▶ **Assigned task 1**:
According to the netMUG abstract, how are the individual subtypes derived?
▶ **Assigned task 2**:
Write what comes next in the netMUG abstract, picking up after its final sentence.

Abstract :
[en] [en] UNLABELLED: Multi-view data offer advantages over single-view data for characterizing individuals, which is crucial in precision medicine toward personalized prevention, diagnosis, or treatment follow-up. Here, we develop a network-guided multi-view clustering framework named netMUG to identify actionable subgroups of individuals. This pipeline first adopts sparse multiple canonical correlation analysis to select multi-view features possibly informed by extraneous data, which are then used to construct individual-specific networks (ISNs). Finally, the individual subtypes are automatically derived by hierarchical clustering on these network representations. We applied netMUG to a dataset containing genomic data and facial images to obtain BMI-informed multi-view strata and showed how it could be used for a refined obesity characterization. Benchmark analysis of netMUG on synthetic data with known strata of individuals indicated its superior performance compared with both baseline and benchmark methods for multi-view clustering. In addition, the real-data analysis revealed subgroups strongly linked to BMI and genetic and facial determinants of these classes. NetMUG provides a powerful strategy, exploiting individual-specific networks to identify meaningful and actionable strata. Moreover, the implementation is easy to generalize to accommodate heterogeneous data sources or highlight data structures.

▶ **Entries supplied**:

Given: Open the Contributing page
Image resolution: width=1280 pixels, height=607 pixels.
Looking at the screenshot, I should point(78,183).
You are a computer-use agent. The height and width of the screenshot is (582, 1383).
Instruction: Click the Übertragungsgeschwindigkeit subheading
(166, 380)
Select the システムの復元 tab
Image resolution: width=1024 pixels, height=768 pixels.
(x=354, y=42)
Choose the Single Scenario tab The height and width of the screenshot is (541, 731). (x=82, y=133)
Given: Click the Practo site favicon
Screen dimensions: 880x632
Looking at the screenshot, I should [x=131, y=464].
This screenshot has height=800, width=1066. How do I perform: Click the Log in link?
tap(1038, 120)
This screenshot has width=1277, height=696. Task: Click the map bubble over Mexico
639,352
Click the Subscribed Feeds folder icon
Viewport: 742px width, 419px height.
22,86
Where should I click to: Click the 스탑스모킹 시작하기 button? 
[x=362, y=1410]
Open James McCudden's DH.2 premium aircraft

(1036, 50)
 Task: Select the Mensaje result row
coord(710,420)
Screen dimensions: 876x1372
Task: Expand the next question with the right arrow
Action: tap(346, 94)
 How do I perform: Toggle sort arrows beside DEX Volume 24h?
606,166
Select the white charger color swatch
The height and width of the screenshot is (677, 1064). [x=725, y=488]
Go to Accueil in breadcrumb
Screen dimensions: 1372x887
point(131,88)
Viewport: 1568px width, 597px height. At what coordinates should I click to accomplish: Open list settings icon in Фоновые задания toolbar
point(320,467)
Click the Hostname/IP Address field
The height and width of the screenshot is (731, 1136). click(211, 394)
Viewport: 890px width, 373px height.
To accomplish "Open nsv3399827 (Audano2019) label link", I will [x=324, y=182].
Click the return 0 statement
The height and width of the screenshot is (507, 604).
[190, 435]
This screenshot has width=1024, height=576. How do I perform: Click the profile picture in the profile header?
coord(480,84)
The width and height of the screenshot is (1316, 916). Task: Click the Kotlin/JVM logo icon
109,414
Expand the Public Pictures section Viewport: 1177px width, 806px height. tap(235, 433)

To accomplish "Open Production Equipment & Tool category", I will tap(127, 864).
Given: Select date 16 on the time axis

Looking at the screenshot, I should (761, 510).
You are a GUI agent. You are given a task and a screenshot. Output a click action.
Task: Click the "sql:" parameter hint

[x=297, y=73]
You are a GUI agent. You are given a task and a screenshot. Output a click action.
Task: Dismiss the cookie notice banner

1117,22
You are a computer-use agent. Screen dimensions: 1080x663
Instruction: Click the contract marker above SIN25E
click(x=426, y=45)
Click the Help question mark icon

▶ **Task response 1**:
By hierarchical clustering on the individual-specific network representations.

▶ **Task response 2**:
AUTHOR SUMMARY: In recent years, we see the increasing possibility of collecting data from multiple modalities in various fields, requesting novel methods to exploit the consensus among different data types. As exemplified in systems biology or epistasis analyses, the interactions between features may contain more information than the features themselves, thereby necessitating the use of feature networks. Furthermore, in real-life scenarios, subjects, such as patients or individuals, may originate from diverse populations, which underscores the importance of subtyping or clustering these subjects to account for their heterogeneity. In this study, we present a novel pipeline for selecting the most relevant features from multiple data types, constructing a feature network for each subject, and obtaining a subgrouping of samples informed by a phenotype of interest. We validated our method on synthetic data and demonstrated its superiority over several state-of-the-art multi-view clustering approaches. Additionally, we applied our method to a real-life, large-scale dataset of genomic data and facial images, where it effectively identified a meaningful BMI subtyping that complemented existing BMI categories and offered new biological insights. Our proposed method has wide applicability to complex multi-view or multi-omics datasets for tasks such as disease subtyping or personalized medicine.